DOCUMENT TEXT
/---

New Jersey took its first step towards holding its first bear hunt since 2005 when the state Fish and Game Council voted 7-0 on Tuesday to include a black bear season as part of its new bear management plan.
But even as hunt proponents celebrated the victory, Bob Martin, commissioner of the state Department of Environmental Protection (DEP), offered a reminder that he has the final say on whether or not the hunt proceeds. A 2007 New Jersey Superior Court ruling mandates that any Fish and Game Council policy be approved by the DEP commissioner in accordance with New Jersey’s Administrative Procedure Act. Public hearings on the hunt will also be held before Martin reaches a decision.
“In recent weeks, I have met with council members to discuss a range of black bear issues and the need for a multi-faceted management strategy that is based on solid science and the latest research,” Martin said. “I intend to scrutinize this proposed policy to make sure it provides the best possible solutions to the considerable challenge of managing this valued wildlife resource in the nation’s most densely populated state.”

\---

SET OF TASKS
• 1. Using the article on New Jersey's proposed bear hunt, decide whether each statement agrees with it: (a) the Fish and Game Council's vote was unanimous; (b) New Jersey last held a bear hunt in 2007; (c) Martin will make his decision before public hearings take place. Give yes or no for each, and quote the words from the article that decide it.
• 2. Continue the article on New Jersey's proposed bear hunt, starting after its last sentence.

GIVEN RECORDS
/---

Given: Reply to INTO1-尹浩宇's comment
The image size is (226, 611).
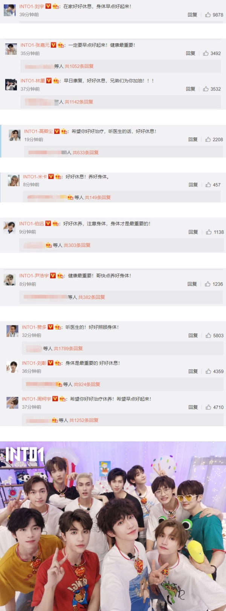Looking at the screenshot, I should [x=192, y=284].
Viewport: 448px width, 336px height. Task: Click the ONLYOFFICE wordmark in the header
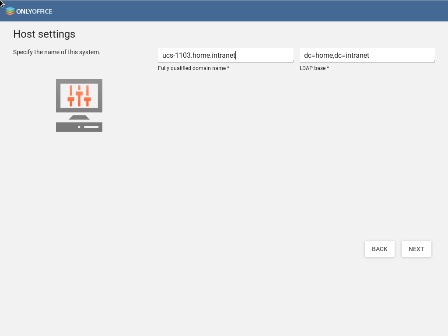coord(34,11)
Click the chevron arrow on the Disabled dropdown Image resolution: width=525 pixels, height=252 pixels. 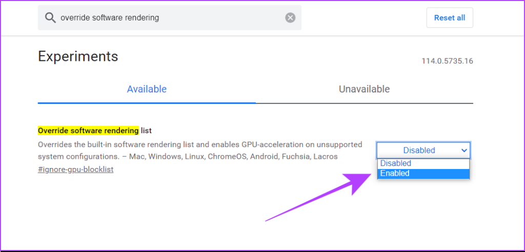click(464, 151)
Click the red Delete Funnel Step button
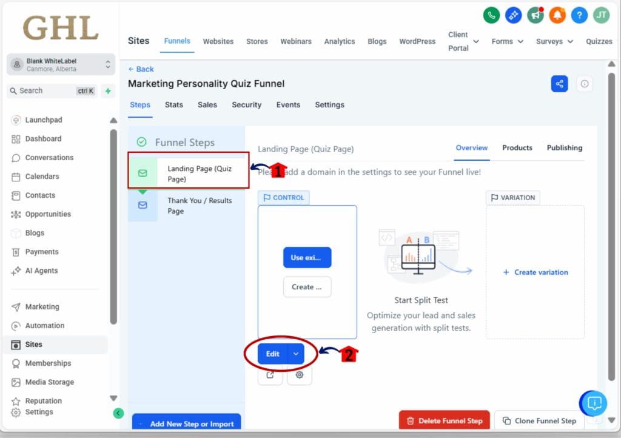The width and height of the screenshot is (621, 438). click(444, 420)
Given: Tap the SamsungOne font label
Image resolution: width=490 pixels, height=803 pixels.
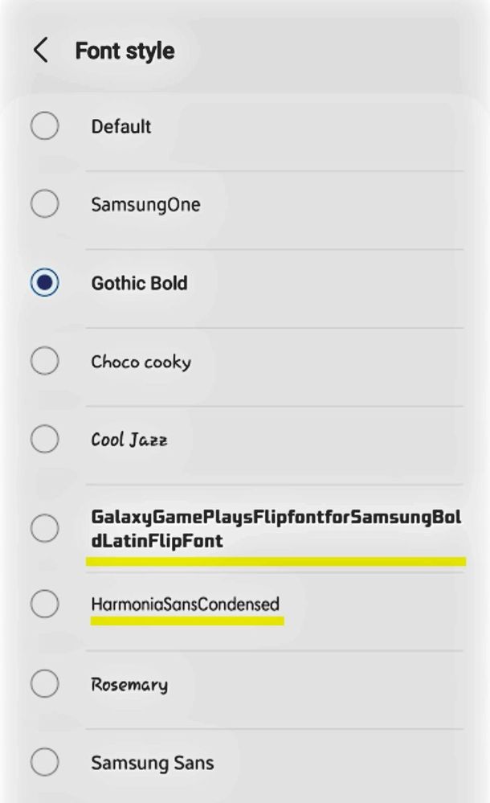Looking at the screenshot, I should coord(146,205).
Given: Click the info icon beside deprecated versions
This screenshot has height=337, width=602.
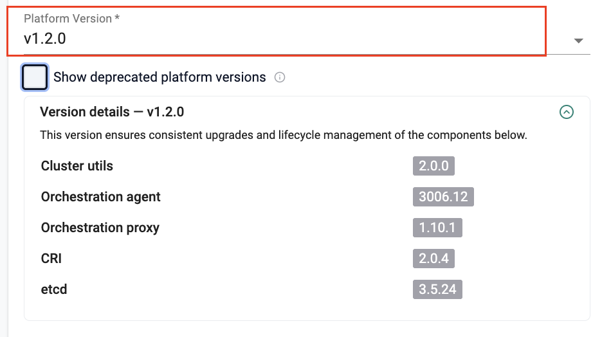Looking at the screenshot, I should 280,78.
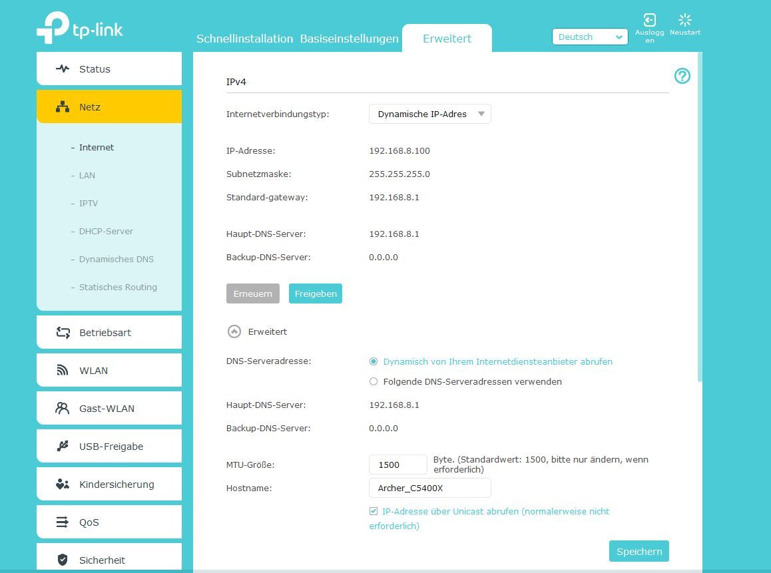Select 'Dynamisch von Ihrem Internetdiensteanbieter abrufen' radio
This screenshot has width=771, height=573.
pyautogui.click(x=374, y=362)
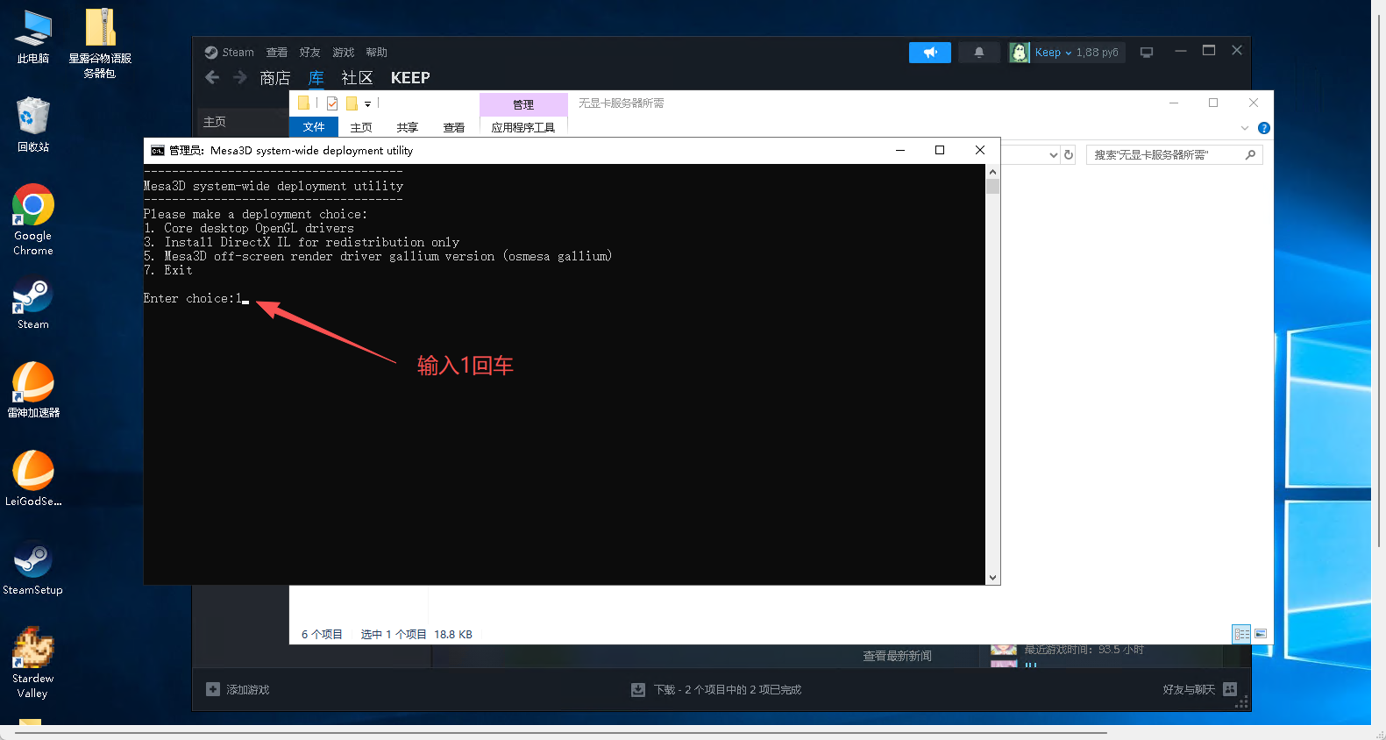This screenshot has height=740, width=1386.
Task: Click the Steam downloads status icon
Action: (638, 690)
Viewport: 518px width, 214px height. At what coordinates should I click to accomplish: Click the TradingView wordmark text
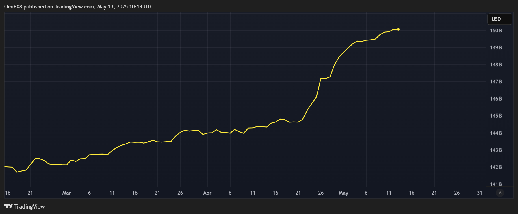tap(30, 206)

\---

ANSWER SET
• 1.
(a) Yes: "voted 7-0 on Tuesday to include a black bear season"
(b) No: "its first bear hunt since 2005"
(c) No: "Public hearings on the hunt will also be held before Martin reaches a decision."

• 2.
The council has approved a six-day bear hunt for this December.
New Jersey’s bear season was suspended beginning in 2006 at the direction of then-DEP Commissioner Lisa Jackson and former Gov. Jon Corzine. Since 2006, New Jersey’s bear population and the number of bear nuisance complaints have skyrocketed.
In 2005, the New Jersey Division of Fish and Wildlife (DFW) estimated the state’s black bear population at 1,600 animals, concentrated mainly in the state’s northwestern counties of Sussex and Warren. According to researchers at Pennsylvania’s East Stroudsburg University, New Jersey’s bear population numbered 3,438 animals in 2009, and it continues to grow. Bruins can now be found in all 21 of New Jersey’s counties.
Pat Carr, DFW bear management supervisor, told the Fish and Game Council that the bear population in the far northwest corner of the state has more than tripled in the past decade, with a corresponding increase in nuisance complaints from residents. The DFW recorded 1,303 bear nuisance complaints in 2006, 1,411 in 2007, 2,806 in 2008, and 3,003 last year. Complaints have ranged from bears getting into garbage, to killing pets, to climbing on porches. They have also been spotted near schools.
Having advocated the scientific merits of a bear hunt for years, DFW biologists are now saying that the state’s bear population cannot be controlled without hunting.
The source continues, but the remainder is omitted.